L’ambivalence de la notion d’imperio est constitutive du problème politique à l’âge classique, tel que le formule Gracián, par exemple : si « la substance indestructible du pouvoir de la prudence et de la valeur demeure », en revanche « cette première chaleur native avec laquelle s’est constitué le corps d’un imperio ne dure que quelques temps »[1]. Comment transformer alors un commencement évanescent en fondation stable et durable, afin de fonder la légitimité de l’imperio ? Le problème ainsi énoncé est inhérent à « l’acte de fondation », qui comporte un « caractère radical, et historiquement impensable »[2], ce qui explique qu’un tel problème ne puisse trouver de solution dans une quelconque construction théorique, politique ou juridique.

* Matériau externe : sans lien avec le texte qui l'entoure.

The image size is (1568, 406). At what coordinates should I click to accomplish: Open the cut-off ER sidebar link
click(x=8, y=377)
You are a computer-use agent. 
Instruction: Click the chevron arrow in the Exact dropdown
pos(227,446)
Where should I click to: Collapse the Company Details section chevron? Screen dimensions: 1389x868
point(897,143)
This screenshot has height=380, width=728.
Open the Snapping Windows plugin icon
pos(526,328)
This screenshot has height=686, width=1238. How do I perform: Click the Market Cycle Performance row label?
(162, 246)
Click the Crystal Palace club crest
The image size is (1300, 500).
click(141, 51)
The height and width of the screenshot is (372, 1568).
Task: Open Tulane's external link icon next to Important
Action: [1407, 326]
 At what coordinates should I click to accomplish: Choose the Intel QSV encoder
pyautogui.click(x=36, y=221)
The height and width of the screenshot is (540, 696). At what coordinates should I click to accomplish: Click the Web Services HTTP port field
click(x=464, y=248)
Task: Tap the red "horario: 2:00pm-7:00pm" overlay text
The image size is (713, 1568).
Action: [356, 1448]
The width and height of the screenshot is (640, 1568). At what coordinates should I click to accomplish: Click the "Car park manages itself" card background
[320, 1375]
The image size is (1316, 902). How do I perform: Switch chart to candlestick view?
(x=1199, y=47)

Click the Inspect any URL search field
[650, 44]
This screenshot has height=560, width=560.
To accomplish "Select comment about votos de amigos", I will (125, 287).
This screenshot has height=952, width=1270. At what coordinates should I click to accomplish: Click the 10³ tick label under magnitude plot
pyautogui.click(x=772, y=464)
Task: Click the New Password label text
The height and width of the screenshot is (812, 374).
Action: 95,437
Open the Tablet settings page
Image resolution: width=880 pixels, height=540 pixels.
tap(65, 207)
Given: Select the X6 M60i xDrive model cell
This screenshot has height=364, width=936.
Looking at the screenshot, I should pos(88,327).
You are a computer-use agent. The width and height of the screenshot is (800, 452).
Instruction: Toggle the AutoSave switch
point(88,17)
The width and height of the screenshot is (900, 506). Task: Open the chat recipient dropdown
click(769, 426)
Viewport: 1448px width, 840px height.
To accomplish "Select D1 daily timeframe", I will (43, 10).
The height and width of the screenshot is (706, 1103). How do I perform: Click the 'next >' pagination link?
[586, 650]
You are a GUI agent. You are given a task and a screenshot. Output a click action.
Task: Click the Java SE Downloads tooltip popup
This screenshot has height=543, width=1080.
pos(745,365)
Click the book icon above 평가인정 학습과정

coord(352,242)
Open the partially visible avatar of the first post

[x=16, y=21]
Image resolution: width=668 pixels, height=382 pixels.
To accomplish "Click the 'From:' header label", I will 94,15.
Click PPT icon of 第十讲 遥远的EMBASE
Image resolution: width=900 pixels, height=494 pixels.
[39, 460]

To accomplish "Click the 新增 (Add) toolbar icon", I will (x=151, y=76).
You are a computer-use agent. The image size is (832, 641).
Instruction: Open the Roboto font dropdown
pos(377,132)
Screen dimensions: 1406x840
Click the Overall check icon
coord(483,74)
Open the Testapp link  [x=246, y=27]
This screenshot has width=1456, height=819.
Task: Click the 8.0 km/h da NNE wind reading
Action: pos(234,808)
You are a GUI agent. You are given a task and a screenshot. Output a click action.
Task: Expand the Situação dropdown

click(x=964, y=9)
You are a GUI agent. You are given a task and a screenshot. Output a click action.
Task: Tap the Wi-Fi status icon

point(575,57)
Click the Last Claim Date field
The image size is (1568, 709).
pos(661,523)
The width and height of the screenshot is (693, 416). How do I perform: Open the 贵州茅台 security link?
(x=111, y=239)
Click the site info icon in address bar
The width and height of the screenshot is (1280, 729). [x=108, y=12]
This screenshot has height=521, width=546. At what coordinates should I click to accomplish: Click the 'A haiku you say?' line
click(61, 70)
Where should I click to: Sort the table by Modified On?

Cette solution, si elle existe, relève nécessairement d’une « alternative non juridique à la genèse du corps politique », c’est-à-dire d’un « type de légitimation »[3] qui tente de maintenir, dans leur contradiction même, les héritages que l’on veut conserver et l’émergence d’une modernité qui n’est pas encore ce qu’elle sera.

Notes :

[1] B. Gracián, El Político. Don Fernando el Católico (Zaragoza, Diego Dormer, 1640), in B. Gracián, 1986, p. 180 (abréviation : P, suivi du numéro de la page).

[2] P.-F. Moreau, 1992, p. 20 (note 14).

[3] Ch. Lazzeri,1993, p. XII et XV.

[ texte integral : fr ]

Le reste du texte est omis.